- _Exercise brief_
Copy nothing from the entries below except the lines from the one containing "The height and width of the screenshot is (849, 1287)." through the one containing "Tap the Para", and copy those exactly.

-.-.-

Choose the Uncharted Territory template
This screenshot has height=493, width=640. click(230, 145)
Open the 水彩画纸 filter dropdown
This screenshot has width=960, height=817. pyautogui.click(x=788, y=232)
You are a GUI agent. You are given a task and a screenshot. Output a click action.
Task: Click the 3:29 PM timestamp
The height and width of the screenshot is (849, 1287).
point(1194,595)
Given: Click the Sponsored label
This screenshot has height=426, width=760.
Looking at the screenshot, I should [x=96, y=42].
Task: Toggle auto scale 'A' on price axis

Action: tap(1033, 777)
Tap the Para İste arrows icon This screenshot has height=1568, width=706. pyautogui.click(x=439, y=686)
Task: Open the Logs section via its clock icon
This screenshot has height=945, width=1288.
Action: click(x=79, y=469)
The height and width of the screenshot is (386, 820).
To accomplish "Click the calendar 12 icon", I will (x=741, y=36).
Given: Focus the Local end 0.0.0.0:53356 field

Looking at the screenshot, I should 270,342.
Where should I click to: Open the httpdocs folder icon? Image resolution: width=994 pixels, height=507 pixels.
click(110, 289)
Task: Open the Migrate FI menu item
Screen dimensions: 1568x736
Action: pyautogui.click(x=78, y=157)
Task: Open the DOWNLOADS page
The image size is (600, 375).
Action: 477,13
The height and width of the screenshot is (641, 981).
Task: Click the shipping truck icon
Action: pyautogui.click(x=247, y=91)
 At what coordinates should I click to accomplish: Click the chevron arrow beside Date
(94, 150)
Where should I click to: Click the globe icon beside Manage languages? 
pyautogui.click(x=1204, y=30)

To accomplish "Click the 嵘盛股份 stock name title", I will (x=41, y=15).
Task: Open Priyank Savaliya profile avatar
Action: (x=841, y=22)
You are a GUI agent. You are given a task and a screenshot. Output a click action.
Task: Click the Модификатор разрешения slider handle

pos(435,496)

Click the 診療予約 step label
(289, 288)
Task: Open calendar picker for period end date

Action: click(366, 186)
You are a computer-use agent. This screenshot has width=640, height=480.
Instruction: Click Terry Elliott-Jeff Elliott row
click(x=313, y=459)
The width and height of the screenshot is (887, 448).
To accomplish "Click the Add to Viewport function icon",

-.-.-

- _Answer for the task_
The height and width of the screenshot is (849, 1287).
point(1194,595)
Given: Click the Sponsored label
This screenshot has height=426, width=760.
Looking at the screenshot, I should [x=96, y=42].
Task: Toggle auto scale 'A' on price axis

Action: tap(1033, 777)
Tap the Para İste arrows icon This screenshot has height=1568, width=706. pyautogui.click(x=439, y=686)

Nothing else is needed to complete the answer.